Hello, hoping someone can give me some more insight on my issue:

I have an ES cluster with 4 data-only nodes (4 core/32GB RAM), under heavy aggregation scenarios (mostly large Kibana dashboards with multiple complex visualizations over longer time frames) the heap crosses 95% used, and node(s) crash.

I have the chance to scale by either adding a 5th identical data node, or by doubling the specs on the 4 existing nodes (to 4 core/64GB RAM each)

We use doc_values extensively as well as pretty strict limits (by config) on fielddata cache size, and I don't believe it is a field data issue.

I'm not sure where else to look next, or which scaling strategy will be most effective for this use case and would greatly appreciate any advice on either that is available.

Thanks!

This will be a case of scaling horizontally more than anything.

In this case it may make sense to scale up to 64GB of RAM before scaling out as it will give you more available heap space compared to adding an additional node.
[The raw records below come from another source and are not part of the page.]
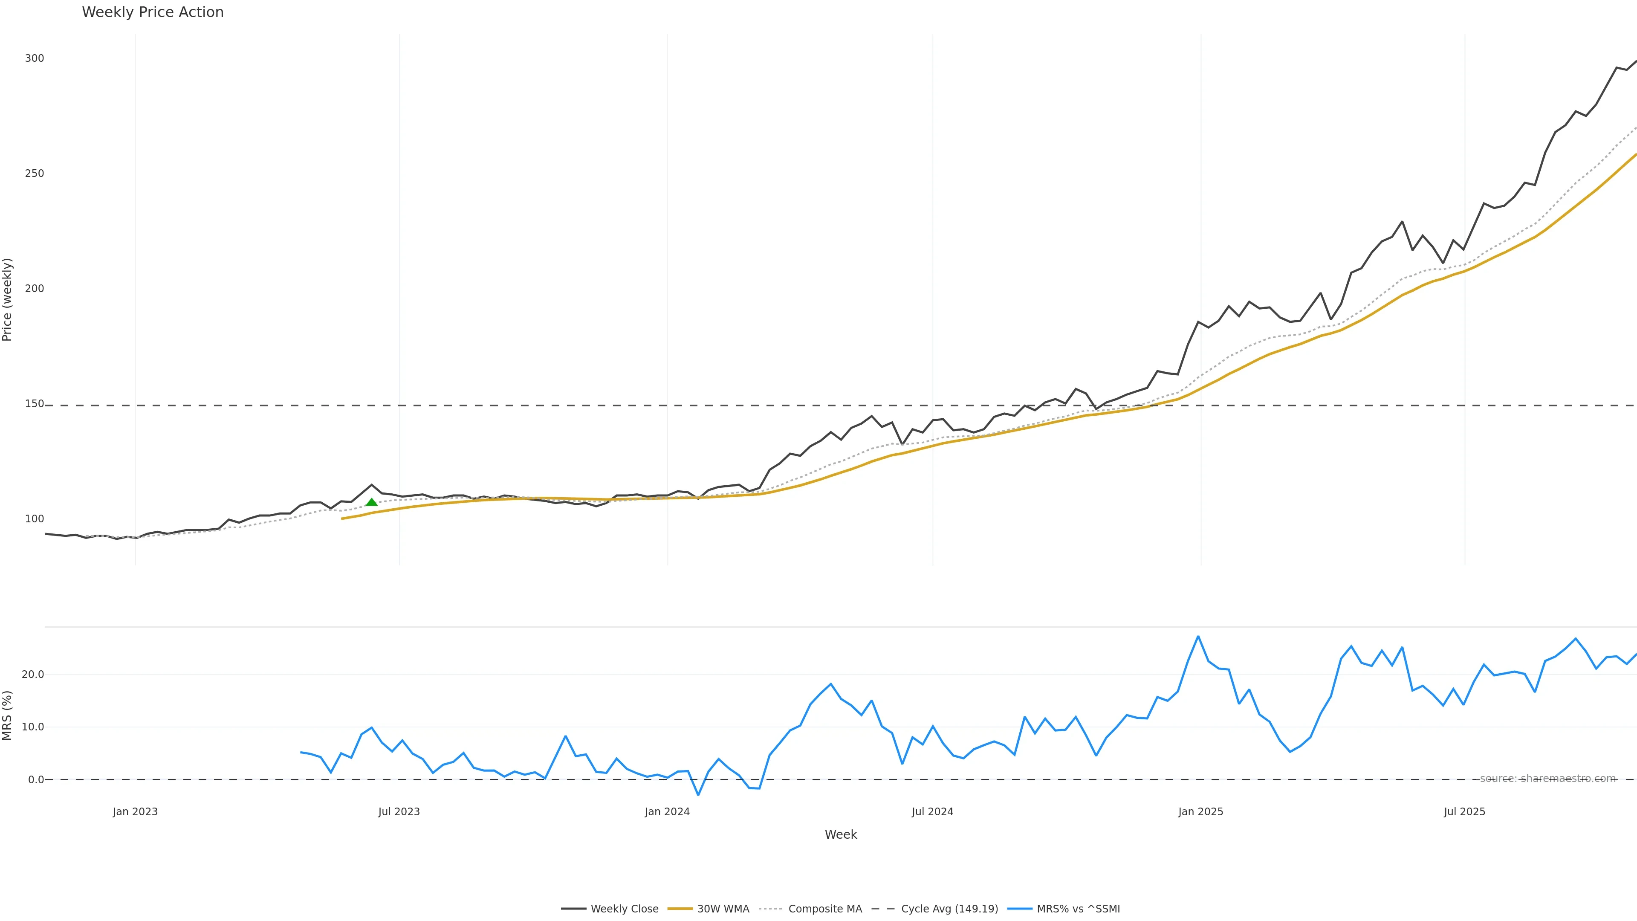The width and height of the screenshot is (1637, 921).
Task: Click the Price (weekly) y-axis title
Action: (x=8, y=299)
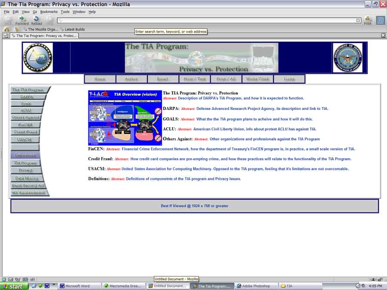
Task: Click the Home icon in the bookmarks toolbar
Action: 7,30
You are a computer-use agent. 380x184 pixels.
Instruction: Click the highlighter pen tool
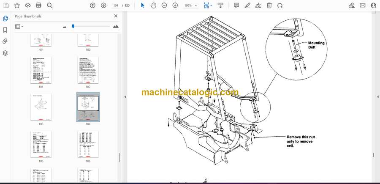(x=247, y=5)
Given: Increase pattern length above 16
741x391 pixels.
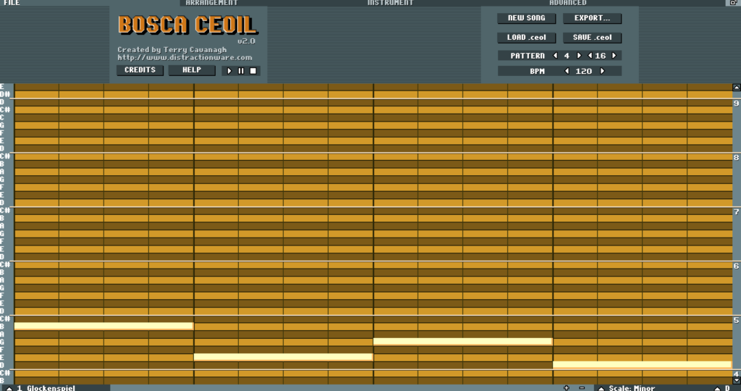Looking at the screenshot, I should pos(614,56).
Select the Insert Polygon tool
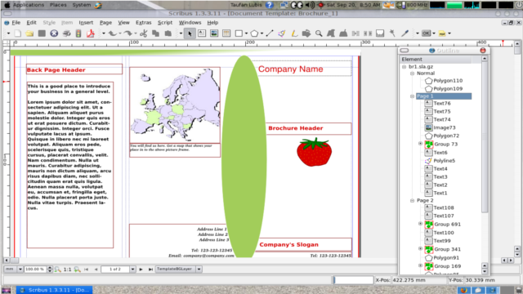Viewport: 523px width, 294px height. click(x=254, y=33)

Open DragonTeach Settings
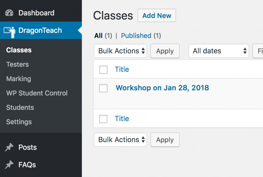[19, 122]
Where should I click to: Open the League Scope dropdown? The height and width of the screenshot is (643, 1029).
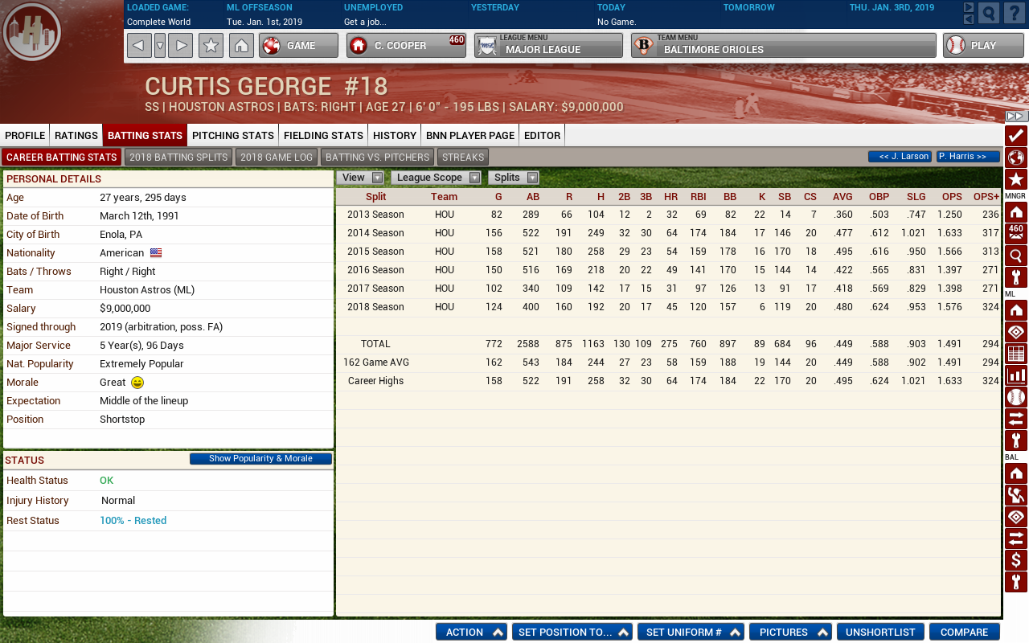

So you think that increasing the ability to distribute the queries across nodes by 20% won't alleviate heap pressure with the same level of effectiveness?

@warkolm just above you said basically the exact opposite, so I'm just trying to to get all my ducks in a row so to speak

Is that heap or total?
If it's the former then you can't scale vertically any more, if it's the latter then what Christian said can apply.

Thanks! Can you explain a bit why you think adding the 5th node (20% greater distribution of queries) would be better than doubling the available resources on each existing node?

Total. As per the docs, I'm running the nodes at ~16GB (50% of total system RAM)

I misunderstood your original post.

Thank you for taking the time to respond and clarify. Does that mean you agree with @Christian_Dahlqvist's assessment that scaling vertically in this case is likely to make most sense?

Do your existing 4 CPU cores and disks have room? If so, and it makes business sense to just increate the memory, then yes.